Thomas’s journey to this moment is an oddly meticulous mix of discipline and curiosity. Piano at six, beats at thirteen, songwriting by fourteen. You get the sense that music wasn’t just a hobby—it was a language he had to speak. By the time he graduated with a degree in audio production and music business from the University of Wisconsin Oshkosh, Thomas had already produced for artists nationwide, co-founded a band, experimented with TikTok-inspired soundscapes, and even worked with Grammy-nominated producers. He’s one of those rare people whose résumé almost overshadows the music itself—but here, thankfully, the music holds its ground.


Artificial "Intelligence" is the fourth single off his upcoming debut album, and it’s pure Thomas in the way it tackles a modern problem head-on. AI-generated content, lazy corporate exploitation, the so-called "dead internet" theory—he doesn’t just nod to it. He digs in. What’s interesting is that the track isn’t just a rant; it’s carefully constructed. Influences like Jon Bellion, Sickick, Finneas, and Skrillex bleed through subtly—the experimental production techniques, vocal textures, and laid-back beats nod to each without ever feeling derivative. There’s personality here, messy and human.
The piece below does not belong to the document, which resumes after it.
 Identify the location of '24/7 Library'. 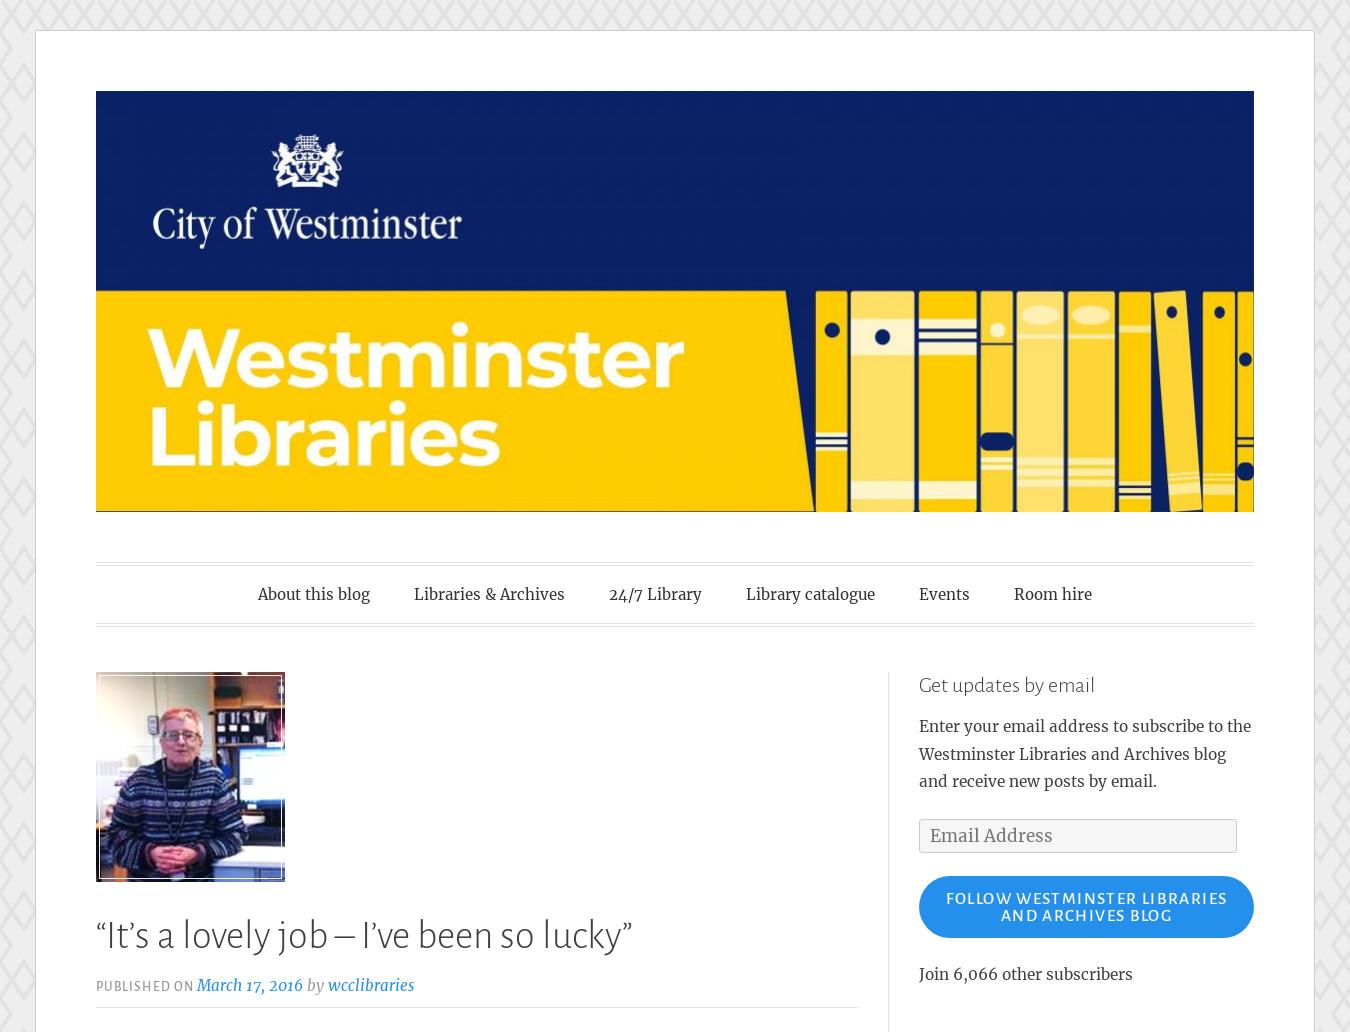
(655, 593).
Recording in his home studio in Wisconsin, Thomas approached this song differently than anything he’s done before. Instead of a blueprint, he started with the topic and let the experimentation guide him. Vocal processing went through weird twists, beats collided and recombined, and somehow it all clicked. Listening to it, you can almost hear the trial-and-error, the moments of uncertainty transformed into confidence. It’s a glimpse into an artist thinking out loud.
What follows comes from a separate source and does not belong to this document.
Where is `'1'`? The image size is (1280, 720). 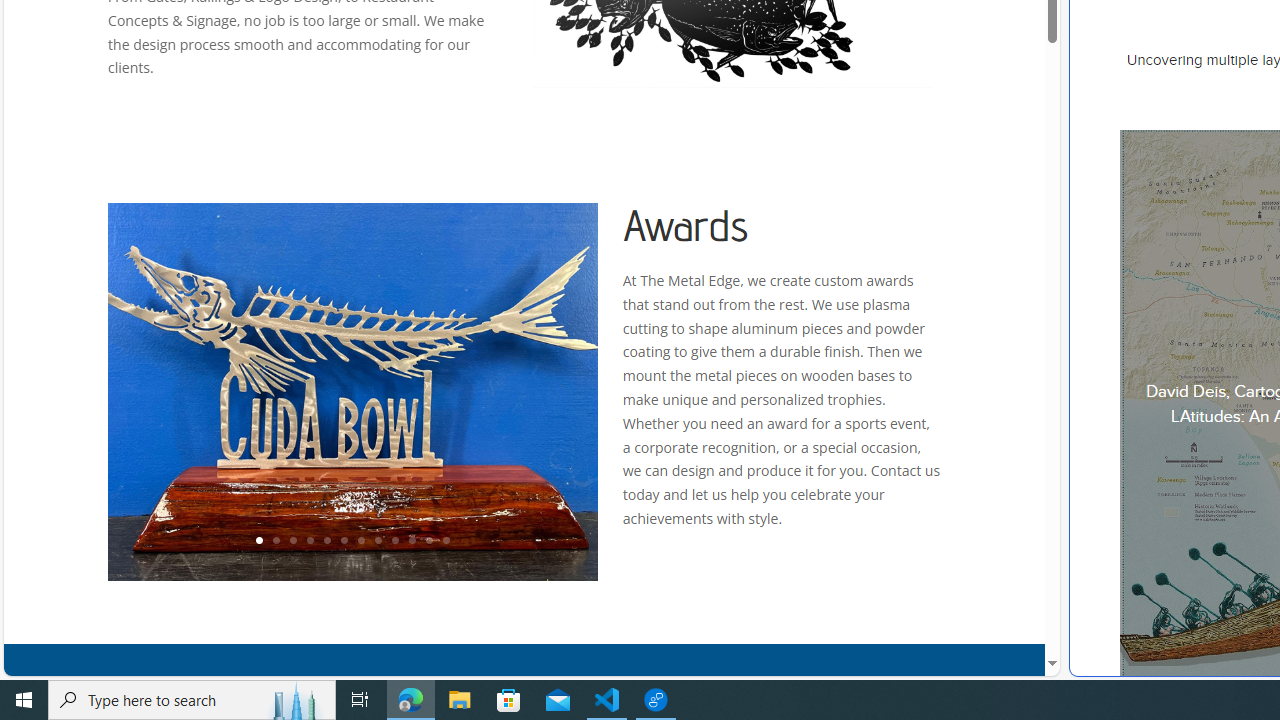 '1' is located at coordinates (257, 541).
There’s a contradiction in Thomas that keeps things interesting. He’s meticulous—he’s the guy piling up sounds so precise other artists can visualize them—but he’s also willing to throw caution out the window when it comes to personal expression. Natalie Patrick of EarMilk captured this perfectly: “As a producer first and foremost, O’Shea has always had an ear for detail… But with his solo project, he turns the perspective on its head.” That tension—precision versus rebellion—makes listening feel like eavesdropping on something genuine.


What stands out beyond the technical prowess is the philosophy driving the song. Thomas isn’t just making music to fill a playlist; he’s staking a claim. Art is human, art has purpose, and he’s not shy about calling out what he sees as a shortcut stealing from that purpose. In the context of the album, this track is a manifesto. Other songs touch on love, breakups, dreams—but this one is pointing straight at the world, demanding attention. And somehow, it works without feeling preachy.


As the single rolls on, you can feel Thomas’s next steps forming in the back of your mind. He’s established himself as a global collaborator and technical wizard, but here, he’s also carving out a voice that’s unapologetically his own. There’s forward momentum in the song, in the album, and in his career, and it’s hard not to want to follow along. If anything, Artificial "Intelligence" makes you wonder what he’ll tackle next—and whether he’ll do it with the same boldness, the same attention to detail, and the same refusal to let convenience override creativity.